Week 9: Assumptions of Multivariable Linear Regression Flashcards
(34 cards)
How do you check the distribution of continuous variables?
<hist varname, freq normal> to create a histogram and overlay a normal distribution
How do we call a coefficient when the dependent variable decreases as the independent variable increases?
Negative coefficient
What does the coefficient represent?
The change in the dependent variable for a one-unit change in the predictor, holding other variables constant
What is the significance of residuals in regression analysis?
Residuals measure the difference between observed and predicted values, indicating model fit
How can you test if residuals are normally distributed using a kernel density plot?
<kdensity resid_varname, normal> and overlay a normal curve to check for alignment
How does a pnorm plot help in assessing normality of residuals?
It compares the cumulative distribution of residuals to a normal distribution; closer alignment suggests normality. Qnorm plots show deviations from normality in the middle range of data
What does deviation from the line in a qnorm plot represent?
Deviation at the tails indicates non-normality, suggesting potential outliers or skewness. Shows deviations from normality at the extremities.
Why is normality of residuals important in linear regression?
Normal residuals ensure valid hypothesis testing and confidence intervals
What is the purpose of a residual vs fitted plot?
It checks for patterns that indicate violations of linearity, equal variance, or non-normality
How can you assess if the linearity and equal variance assumptions are met?
Look for random scatter in a residual vs fitted plot; fanning or patterns suggest heteroscedasticity
In a residual vs fitted plot, non-linearity is shown by a pattern, whereas unequal variance is shown by a funnel shape
What does the presence of leverage points indicate?
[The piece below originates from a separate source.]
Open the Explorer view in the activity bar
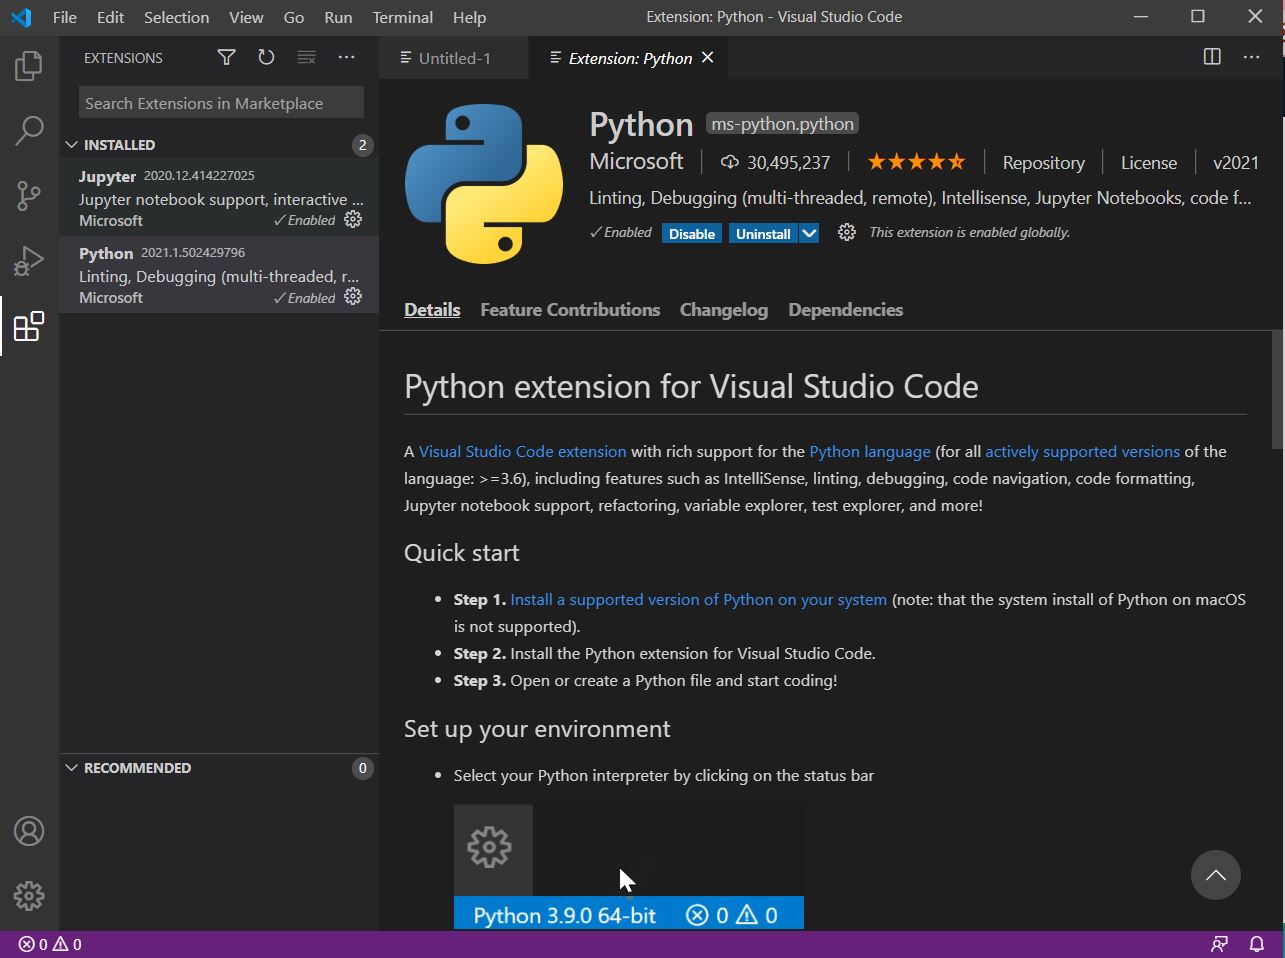 [x=28, y=65]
Leverage points are influential observations that can disproportionately affect model fit
How can you identify leverage points in regression analysis?
Plot residuals or fitted values against predictors and look for isolated points
What does multicollinearity indicate in a regression model?
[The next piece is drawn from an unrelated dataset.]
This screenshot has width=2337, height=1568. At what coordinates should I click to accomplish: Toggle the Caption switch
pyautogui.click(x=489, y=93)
High correlation between predictors can distort coefficients, making them unreliable
How can multicollinearity be detected?
Calculate correlation coefficients between predictors; values near +/- 1 indicate multicollinearity. Use command <cor></cor>
Why might adding two highly correlated predictors distort regression results?
The shared variance between predictors reduces the model’s ability to isolate individual effects
What does recoding or transforming a variable achieve in regression analysis?
It can improve the fit by correcting for skewness, non-linearity, or address data inaccuracies (e.g., age grouping)
Why is it important to check for missing data after transformations?
Transformations can exclude cases, reducing sample size and potentially biasing results
How can you improve the normality of residuals?
Apply transformations (e.g., log, square root) to the dependent variable to reduce skewness
What does a funnel shape in a residual plot suggest?
It indicates heteroscedasticity - variance of residuals increases with fitted values
What is the implication of non-linearity in residual plots?
Non-linearity suggests that the relationship between predictors and outcome may not be adequately captured by the model
Why might adding interaction terms improve model fit?
Interactions account for cases where the effect of one predictor depends on the level of another predictor
What does a constant (_cons) represent?
It is the predicted value of the dependent variable when all predictors are zero
How can transformations improve model assumptions?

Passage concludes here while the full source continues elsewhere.